◆ **WHAT NEEDS TO BE DONE**
Write out all of the entries exactly, please.

◆ **SOURCE MATERIAL**
[Start of section]

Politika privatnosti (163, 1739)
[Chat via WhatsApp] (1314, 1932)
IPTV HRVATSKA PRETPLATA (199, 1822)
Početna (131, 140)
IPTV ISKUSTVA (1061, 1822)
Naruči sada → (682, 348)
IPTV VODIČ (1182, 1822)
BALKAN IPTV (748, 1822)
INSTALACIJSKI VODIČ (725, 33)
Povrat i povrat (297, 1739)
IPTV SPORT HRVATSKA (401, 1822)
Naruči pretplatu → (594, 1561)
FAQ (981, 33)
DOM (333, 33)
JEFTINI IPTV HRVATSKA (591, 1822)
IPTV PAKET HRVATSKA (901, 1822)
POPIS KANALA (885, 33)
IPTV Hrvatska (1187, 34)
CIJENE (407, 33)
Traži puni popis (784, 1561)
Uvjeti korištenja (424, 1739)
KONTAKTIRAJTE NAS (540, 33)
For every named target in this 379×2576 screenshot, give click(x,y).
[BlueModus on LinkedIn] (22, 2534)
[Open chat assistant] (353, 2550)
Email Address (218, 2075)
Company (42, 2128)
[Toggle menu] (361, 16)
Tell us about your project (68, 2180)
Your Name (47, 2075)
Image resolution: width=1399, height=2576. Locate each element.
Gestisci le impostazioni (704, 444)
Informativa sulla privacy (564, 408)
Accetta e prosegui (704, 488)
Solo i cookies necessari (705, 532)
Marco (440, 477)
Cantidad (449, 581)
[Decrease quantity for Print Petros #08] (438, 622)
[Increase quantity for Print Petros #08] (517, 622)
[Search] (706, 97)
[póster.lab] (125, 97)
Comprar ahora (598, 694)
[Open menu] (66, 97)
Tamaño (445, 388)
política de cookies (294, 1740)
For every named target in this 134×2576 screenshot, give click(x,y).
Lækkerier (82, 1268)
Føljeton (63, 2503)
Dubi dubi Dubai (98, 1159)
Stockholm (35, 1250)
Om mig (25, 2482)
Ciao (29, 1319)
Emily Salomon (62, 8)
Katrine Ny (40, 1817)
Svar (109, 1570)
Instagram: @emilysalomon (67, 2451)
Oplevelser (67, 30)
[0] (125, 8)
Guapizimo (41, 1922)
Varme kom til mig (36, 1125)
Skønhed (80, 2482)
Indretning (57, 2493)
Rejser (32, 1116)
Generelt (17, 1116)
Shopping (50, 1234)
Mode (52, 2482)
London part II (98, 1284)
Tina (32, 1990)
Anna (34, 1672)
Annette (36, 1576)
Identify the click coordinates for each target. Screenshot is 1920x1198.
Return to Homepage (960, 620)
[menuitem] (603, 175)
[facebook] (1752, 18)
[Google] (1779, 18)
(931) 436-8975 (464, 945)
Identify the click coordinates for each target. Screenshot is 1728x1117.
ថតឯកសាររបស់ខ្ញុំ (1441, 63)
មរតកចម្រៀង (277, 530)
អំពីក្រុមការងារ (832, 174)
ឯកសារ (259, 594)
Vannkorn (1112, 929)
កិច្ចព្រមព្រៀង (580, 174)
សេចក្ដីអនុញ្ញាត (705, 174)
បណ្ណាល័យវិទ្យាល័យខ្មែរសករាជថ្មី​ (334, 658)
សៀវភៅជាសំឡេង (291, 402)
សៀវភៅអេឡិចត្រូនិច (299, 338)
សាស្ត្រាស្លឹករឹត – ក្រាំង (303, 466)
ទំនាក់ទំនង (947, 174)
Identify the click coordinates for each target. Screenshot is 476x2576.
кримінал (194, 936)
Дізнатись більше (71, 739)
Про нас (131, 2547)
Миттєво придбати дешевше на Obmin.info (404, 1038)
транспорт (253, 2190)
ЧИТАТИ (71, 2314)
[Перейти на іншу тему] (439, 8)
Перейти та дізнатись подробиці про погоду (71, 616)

[End of section]

◆ **WRITTEN SOLUTION**
Politika privatnosti (163, 1739)
[Chat via WhatsApp] (1314, 1932)
IPTV HRVATSKA PRETPLATA (199, 1822)
Početna (131, 140)
IPTV ISKUSTVA (1061, 1822)
Naruči sada → (682, 348)
IPTV VODIČ (1182, 1822)
BALKAN IPTV (748, 1822)
INSTALACIJSKI VODIČ (725, 33)
Povrat i povrat (297, 1739)
IPTV SPORT HRVATSKA (401, 1822)
Naruči pretplatu → (594, 1561)
FAQ (981, 33)
DOM (333, 33)
JEFTINI IPTV HRVATSKA (591, 1822)
IPTV PAKET HRVATSKA (901, 1822)
POPIS KANALA (885, 33)
IPTV Hrvatska (1187, 34)
CIJENE (407, 33)
Traži puni popis (784, 1561)
Uvjeti korištenja (424, 1739)
KONTAKTIRAJTE NAS (540, 33)
For every named target in this 379×2576 screenshot, give click(x,y).
[BlueModus on LinkedIn] (22, 2534)
[Open chat assistant] (353, 2550)
Email Address (218, 2075)
Company (42, 2128)
[Toggle menu] (361, 16)
Tell us about your project (68, 2180)
Your Name (47, 2075)
Image resolution: width=1399, height=2576. Locate each element.
Gestisci le impostazioni (704, 444)
Informativa sulla privacy (564, 408)
Accetta e prosegui (704, 488)
Solo i cookies necessari (705, 532)
Marco (440, 477)
Cantidad (449, 581)
[Decrease quantity for Print Petros #08] (438, 622)
[Increase quantity for Print Petros #08] (517, 622)
[Search] (706, 97)
[póster.lab] (125, 97)
Comprar ahora (598, 694)
[Open menu] (66, 97)
Tamaño (445, 388)
política de cookies (294, 1740)
For every named target in this 134×2576 screenshot, give click(x,y).
Lækkerier (82, 1268)
Føljeton (63, 2503)
Dubi dubi Dubai (98, 1159)
Stockholm (35, 1250)
Om mig (25, 2482)
Ciao (29, 1319)
Emily Salomon (62, 8)
Katrine Ny (40, 1817)
Svar (109, 1570)
Instagram: @emilysalomon (67, 2451)
Oplevelser (67, 30)
[0] (125, 8)
Guapizimo (41, 1922)
Varme kom til mig (36, 1125)
Skønhed (80, 2482)
Indretning (57, 2493)
Rejser (32, 1116)
Generelt (17, 1116)
Shopping (50, 1234)
Mode (52, 2482)
London part II (98, 1284)
Tina (32, 1990)
Anna (34, 1672)
Annette (36, 1576)
Identify the click coordinates for each target. Screenshot is 1920x1198.
Return to Homepage (960, 620)
[menuitem] (603, 175)
[facebook] (1752, 18)
[Google] (1779, 18)
(931) 436-8975 (464, 945)
Identify the click coordinates for each target. Screenshot is 1728x1117.
ថតឯកសាររបស់ខ្ញុំ (1441, 63)
មរតកចម្រៀង (277, 530)
អំពីក្រុមការងារ (832, 174)
ឯកសារ (259, 594)
Vannkorn (1112, 929)
កិច្ចព្រមព្រៀង (580, 174)
សេចក្ដីអនុញ្ញាត (705, 174)
បណ្ណាល័យវិទ្យាល័យខ្មែរសករាជថ្មី​ (334, 658)
សៀវភៅជាសំឡេង (291, 402)
សៀវភៅអេឡិចត្រូនិច (299, 338)
សាស្ត្រាស្លឹករឹត – ក្រាំង (303, 466)
ទំនាក់ទំនង (947, 174)
Identify the click coordinates for each target. Screenshot is 476x2576.
кримінал (194, 936)
Дізнатись більше (71, 739)
Про нас (131, 2547)
Миттєво придбати дешевше на Obmin.info (404, 1038)
транспорт (253, 2190)
ЧИТАТИ (71, 2314)
[Перейти на іншу тему] (439, 8)
Перейти та дізнатись подробиці про погоду (71, 616)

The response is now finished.